### Problem
If a line in the records contains the string "computer", show that line.

### Recorded information

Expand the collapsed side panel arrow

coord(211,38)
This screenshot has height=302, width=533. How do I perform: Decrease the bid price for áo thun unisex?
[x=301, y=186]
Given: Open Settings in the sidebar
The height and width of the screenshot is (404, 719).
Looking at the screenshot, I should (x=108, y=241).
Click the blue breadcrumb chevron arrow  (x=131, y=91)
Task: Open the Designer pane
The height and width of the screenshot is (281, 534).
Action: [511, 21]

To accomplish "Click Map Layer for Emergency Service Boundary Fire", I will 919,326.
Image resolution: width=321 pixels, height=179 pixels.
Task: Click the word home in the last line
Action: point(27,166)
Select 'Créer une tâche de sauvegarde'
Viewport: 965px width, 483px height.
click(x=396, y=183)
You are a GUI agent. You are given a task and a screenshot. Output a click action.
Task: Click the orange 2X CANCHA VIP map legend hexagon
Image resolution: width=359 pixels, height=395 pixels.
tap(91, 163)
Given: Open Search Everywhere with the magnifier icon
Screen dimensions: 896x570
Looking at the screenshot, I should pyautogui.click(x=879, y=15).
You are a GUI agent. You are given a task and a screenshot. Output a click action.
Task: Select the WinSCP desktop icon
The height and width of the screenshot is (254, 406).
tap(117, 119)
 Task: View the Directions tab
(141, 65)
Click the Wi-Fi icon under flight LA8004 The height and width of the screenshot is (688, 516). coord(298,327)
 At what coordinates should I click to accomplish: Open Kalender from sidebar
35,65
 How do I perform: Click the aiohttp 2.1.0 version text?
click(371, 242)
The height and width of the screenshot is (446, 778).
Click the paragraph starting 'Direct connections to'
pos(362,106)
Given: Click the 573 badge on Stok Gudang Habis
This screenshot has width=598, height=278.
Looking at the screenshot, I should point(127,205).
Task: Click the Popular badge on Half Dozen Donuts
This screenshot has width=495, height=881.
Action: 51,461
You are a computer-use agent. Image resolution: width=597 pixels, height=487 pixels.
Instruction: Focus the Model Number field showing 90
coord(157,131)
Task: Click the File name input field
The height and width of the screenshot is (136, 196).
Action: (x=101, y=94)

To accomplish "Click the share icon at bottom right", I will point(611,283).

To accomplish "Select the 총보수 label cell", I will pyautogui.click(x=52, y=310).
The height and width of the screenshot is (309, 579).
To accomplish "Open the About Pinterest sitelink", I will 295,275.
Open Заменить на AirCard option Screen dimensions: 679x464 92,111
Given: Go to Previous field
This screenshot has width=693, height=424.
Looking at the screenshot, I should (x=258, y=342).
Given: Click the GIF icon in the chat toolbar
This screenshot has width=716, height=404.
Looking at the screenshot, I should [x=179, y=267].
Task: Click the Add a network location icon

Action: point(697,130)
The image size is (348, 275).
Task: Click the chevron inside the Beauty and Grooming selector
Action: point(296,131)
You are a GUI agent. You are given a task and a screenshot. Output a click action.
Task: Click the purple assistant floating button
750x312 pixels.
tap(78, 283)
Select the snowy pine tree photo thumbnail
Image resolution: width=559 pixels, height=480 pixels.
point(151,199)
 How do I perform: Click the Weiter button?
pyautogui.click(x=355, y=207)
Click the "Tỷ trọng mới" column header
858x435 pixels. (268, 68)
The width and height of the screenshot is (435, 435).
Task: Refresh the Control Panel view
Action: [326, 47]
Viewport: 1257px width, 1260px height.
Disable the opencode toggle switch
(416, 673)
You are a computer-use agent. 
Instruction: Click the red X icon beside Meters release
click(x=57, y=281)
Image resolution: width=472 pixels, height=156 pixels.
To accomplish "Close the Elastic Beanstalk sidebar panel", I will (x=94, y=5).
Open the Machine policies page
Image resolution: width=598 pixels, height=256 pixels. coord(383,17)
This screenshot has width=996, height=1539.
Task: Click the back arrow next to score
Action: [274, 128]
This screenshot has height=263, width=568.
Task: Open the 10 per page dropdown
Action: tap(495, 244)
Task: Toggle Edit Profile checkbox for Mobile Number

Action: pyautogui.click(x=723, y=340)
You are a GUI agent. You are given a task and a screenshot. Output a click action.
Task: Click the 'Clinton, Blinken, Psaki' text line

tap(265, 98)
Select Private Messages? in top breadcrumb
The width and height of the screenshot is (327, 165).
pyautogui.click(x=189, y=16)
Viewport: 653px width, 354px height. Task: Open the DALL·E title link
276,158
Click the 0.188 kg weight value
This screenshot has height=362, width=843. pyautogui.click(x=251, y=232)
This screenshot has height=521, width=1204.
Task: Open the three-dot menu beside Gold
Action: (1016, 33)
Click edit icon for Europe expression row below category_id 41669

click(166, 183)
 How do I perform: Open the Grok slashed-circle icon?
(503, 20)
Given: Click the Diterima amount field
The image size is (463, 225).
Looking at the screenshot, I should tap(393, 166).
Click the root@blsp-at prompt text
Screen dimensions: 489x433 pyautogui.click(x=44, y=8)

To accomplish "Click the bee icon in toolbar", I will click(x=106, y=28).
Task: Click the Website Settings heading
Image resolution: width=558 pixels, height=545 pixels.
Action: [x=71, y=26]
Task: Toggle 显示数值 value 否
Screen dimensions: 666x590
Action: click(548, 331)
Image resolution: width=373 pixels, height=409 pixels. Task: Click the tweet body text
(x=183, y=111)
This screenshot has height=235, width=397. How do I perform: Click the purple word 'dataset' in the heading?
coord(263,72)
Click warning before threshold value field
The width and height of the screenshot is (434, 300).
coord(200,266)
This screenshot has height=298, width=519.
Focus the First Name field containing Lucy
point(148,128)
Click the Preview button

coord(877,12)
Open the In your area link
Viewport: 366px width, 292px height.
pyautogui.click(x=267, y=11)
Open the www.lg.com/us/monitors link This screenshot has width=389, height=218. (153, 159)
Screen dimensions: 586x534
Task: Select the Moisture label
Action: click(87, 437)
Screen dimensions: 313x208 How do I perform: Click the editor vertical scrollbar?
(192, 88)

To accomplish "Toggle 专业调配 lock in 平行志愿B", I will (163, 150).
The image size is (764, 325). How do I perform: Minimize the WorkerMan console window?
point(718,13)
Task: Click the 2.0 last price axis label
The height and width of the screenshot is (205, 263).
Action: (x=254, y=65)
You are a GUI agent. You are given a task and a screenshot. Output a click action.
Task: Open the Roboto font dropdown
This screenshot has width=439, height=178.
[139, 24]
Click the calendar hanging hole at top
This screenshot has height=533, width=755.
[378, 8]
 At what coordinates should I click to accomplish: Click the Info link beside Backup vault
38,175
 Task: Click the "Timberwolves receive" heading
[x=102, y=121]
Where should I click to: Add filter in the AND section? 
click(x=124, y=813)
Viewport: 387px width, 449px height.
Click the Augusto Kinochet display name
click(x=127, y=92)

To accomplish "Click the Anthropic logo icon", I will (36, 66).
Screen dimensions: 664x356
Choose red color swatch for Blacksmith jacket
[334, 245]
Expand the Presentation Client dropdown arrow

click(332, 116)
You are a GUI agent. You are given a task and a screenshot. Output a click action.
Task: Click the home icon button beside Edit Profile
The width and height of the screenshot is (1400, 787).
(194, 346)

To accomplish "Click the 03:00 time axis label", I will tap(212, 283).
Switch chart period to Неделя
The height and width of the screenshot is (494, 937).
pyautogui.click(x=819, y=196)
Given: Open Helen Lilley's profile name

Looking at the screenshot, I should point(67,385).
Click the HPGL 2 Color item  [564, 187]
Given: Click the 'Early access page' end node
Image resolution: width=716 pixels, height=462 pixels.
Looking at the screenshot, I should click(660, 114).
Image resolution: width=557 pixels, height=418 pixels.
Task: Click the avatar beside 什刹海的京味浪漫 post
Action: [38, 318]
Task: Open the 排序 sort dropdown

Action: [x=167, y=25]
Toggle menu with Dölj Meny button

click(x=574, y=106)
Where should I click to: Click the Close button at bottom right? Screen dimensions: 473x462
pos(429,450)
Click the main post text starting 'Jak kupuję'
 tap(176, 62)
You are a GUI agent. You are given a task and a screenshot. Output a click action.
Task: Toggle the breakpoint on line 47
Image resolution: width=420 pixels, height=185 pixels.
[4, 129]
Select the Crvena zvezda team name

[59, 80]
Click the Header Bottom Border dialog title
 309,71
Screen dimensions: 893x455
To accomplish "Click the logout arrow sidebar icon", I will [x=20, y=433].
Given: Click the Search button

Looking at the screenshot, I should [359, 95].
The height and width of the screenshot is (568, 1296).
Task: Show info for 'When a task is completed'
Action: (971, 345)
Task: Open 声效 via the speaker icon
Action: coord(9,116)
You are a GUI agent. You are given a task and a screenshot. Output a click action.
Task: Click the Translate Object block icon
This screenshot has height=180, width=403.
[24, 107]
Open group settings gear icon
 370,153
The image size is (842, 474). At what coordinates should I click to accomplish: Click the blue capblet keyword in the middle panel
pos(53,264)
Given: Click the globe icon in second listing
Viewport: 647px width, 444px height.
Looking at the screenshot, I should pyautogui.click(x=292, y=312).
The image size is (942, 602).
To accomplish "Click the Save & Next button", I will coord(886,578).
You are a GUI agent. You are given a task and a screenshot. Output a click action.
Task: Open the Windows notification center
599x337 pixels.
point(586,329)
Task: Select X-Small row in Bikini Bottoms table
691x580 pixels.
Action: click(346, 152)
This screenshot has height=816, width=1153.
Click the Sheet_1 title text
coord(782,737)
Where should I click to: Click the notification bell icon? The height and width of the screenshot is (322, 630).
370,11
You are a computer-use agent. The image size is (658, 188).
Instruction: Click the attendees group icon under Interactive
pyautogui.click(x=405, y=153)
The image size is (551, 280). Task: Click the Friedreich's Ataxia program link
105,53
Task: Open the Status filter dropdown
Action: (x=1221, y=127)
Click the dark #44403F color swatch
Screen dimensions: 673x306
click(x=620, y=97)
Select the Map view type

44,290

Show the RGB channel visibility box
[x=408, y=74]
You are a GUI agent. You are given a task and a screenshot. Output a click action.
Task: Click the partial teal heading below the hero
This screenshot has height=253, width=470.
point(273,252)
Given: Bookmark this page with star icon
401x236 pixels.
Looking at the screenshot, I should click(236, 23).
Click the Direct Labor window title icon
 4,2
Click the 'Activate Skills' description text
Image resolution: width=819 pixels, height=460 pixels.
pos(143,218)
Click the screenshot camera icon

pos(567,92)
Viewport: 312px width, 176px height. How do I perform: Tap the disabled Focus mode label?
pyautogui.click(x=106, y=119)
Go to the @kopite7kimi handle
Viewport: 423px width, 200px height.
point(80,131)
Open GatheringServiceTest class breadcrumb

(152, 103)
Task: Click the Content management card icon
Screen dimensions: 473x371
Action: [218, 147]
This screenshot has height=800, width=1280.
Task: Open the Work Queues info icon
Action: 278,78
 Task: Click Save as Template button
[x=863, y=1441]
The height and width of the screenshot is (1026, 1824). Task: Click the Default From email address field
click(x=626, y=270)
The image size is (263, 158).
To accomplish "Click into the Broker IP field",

### Solved exercise
You are a computer-use agent. Image resolution: width=597 pixels, height=487 pixels.
You are a computer-use agent. 
You are a computer-use agent. The image size is (658, 188).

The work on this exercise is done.